Men are starting to speak up about unacceptable behavior in the workplace perpetrated by both male and female coworkers and supervisors. Harassment toward men in the workplace often takes the form of offensive sexual jokes, retaliation, and unwanted touching.

Offensive Sexual Jokes

Men are conditioned to think that jokes about sexual orientation, sexual practices, the dimensions of body parts, or sexual experiences are on par for the course in the workplace, and may not realize that not only is this behavior way out of line, but it may also rise to the level of sexual harassment. When explicit jokes or conversations are targeted persistently at one person or a group of individuals, the victims are subjected to a hostile work environment that makes it difficult or impossible to perform their jobs. That’s illegal harassment, and it happens to men more often than you think.


A demotion or termination of employment for refusing sexual advances, objecting to sexualized jokes, or complaining about the display of pornographic images could constitute unlawful retaliation. Men who have experienced retaliatory actions in the workplace for defending themselves from or complaining about sexual harassment may have a legal claim for sex discrimination and should seek the advice of an experienced sexual harassment lawyer.

Unwanted Touching

Men have reported a stunning array of shocking incidents of unwanted touching, from crotch-grabbing and butt-slapping to lap-sitting and forcible kissing.

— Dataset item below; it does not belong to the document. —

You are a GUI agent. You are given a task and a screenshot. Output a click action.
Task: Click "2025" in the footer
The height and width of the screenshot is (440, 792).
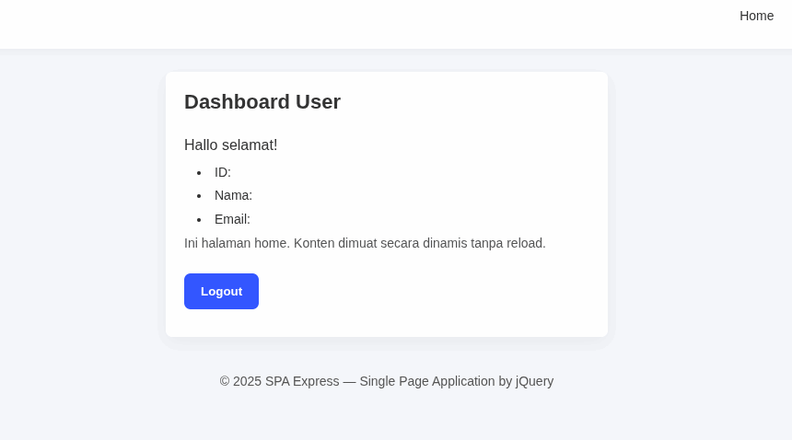point(247,381)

Like female victims, many of the men who report these incidents work in hospitality or entertainment, but also in public safety (lifeguards) and health care (nursing).

Regardless of who is on the giving or receiving end of this type of attention, consent is always key. If non-consensual sexual attention is happening to you or someone else at work, it's harassment. Getting comfortable speaking out about it among men– especially when it happens to men– helps make the workplace safer for everyone. 

The myth that men can’t be victims of sexual harassment is just that: a myth. Above are just three ways men get sexually harassed in the workplace. Where harassment happens, men are starting to speak up, consult lawyers, and file discrimination claims.